The fit_predict method fits and returns the cluster labels for the given data.

YOUR ANSWER HERE

%%ai chatgpt -f text
How to apply an existing clustering solution from the complete linkage method
to predict the cluster index of a new data point?

Dendrogram

Further details of a clustering solution can be obtained from the fitted properties:[1]

agnes = agnes_minmax_normalized["agglomerativeclustering"]
print("Cluster labels for each sample:", *agnes.labels_)
print("Children of each non-leaf node:", *agnes.children_)
print("Distances between nodes:", *agnes.distances_.round(3))
print("Number of leaves:", agnes.n_leaves_)
print("Number of connected components:", agnes.n_connected_components_)

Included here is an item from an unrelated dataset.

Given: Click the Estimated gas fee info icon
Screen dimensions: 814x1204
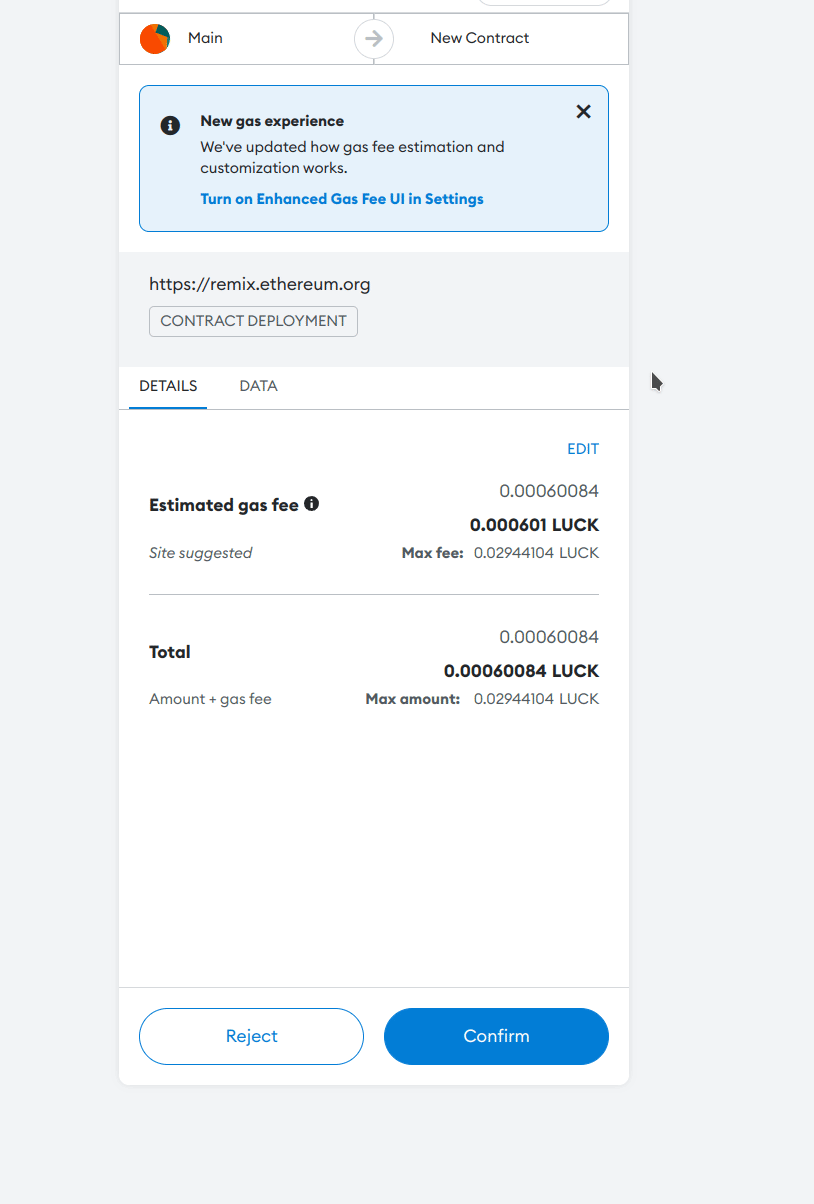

To plot the dendrogram, we will use the function plot_dendrogram input as follows:

from util import plot_dendrogram

The code is adopted from an example in sklearn, which uses the function dendrogram from scipy.cluster.hierarchy. To generate the dendrogram:

plt.figure(num=2, figsize=(10, 5), clear=True)
plot_dendrogram(agnes, distance_sort=True)
plt.title("Dendrogram for complete-linkage method on iris dataset")
plt.ylabel("cophenetic distance")
plt.xlabel("instance index")
plt.show()
fig = plt.figure(num=3, figsize=(10, 10), clear=True)


@interact(
    linkage=["ward", "complete", "average", "single"],
    feature1=dataset.feature_names,
    feature2=dataset.feature_names,
)
def analyze_agnes(
    linkage,
    feature1=dataset.feature_names[2],
    feature2=dataset.feature_names[3],
    k=widgets.IntSlider(3, 1, 4, continuous_update=False),
):
    # YOUR CODE HERE
    raise NotImplementedError

    agnes = agnes_minmax_normalized["agglomerativeclustering"]

    # Create subplots
    ax1 = fig.add_subplot(211)
    ax2 = fig.add_subplot(223)
    ax3 = fig.add_subplot(224)

    # Plot dendrogram
    plot_dendrogram(agnes, ax=ax1)
    ax1.set_title(f"Dendrogram for {linkage}-linkage method on iris dataset")
    ax1.set_ylabel("cophenetic distance")
    ax1.set_xlabel("instance index")

    # Plot cluster assignment
    ax2.scatter(df[feature1], df[feature2], c=agnes.labels_)
    ax2.set_title("Cluster assignment")
    ax2.set_ylabel(feature2)
    ax2.set_xlabel(feature1)

    # Plot ground truth
    ax3.scatter(df[feature1], df[feature2], c=dataset["target"])
    ax3.set_title("Class (ground truth)")
    ax3.set_xlabel(feature1)

    plt.show()
%%ai chatgpt -f text
Does sklearn implement a divisive clustering algorithm? If not, why not?
What are the pros and cons of agglomerative vs divisive clustering?
Footnotes
  1. sklearn uses trailing underscore to denote fitted properties.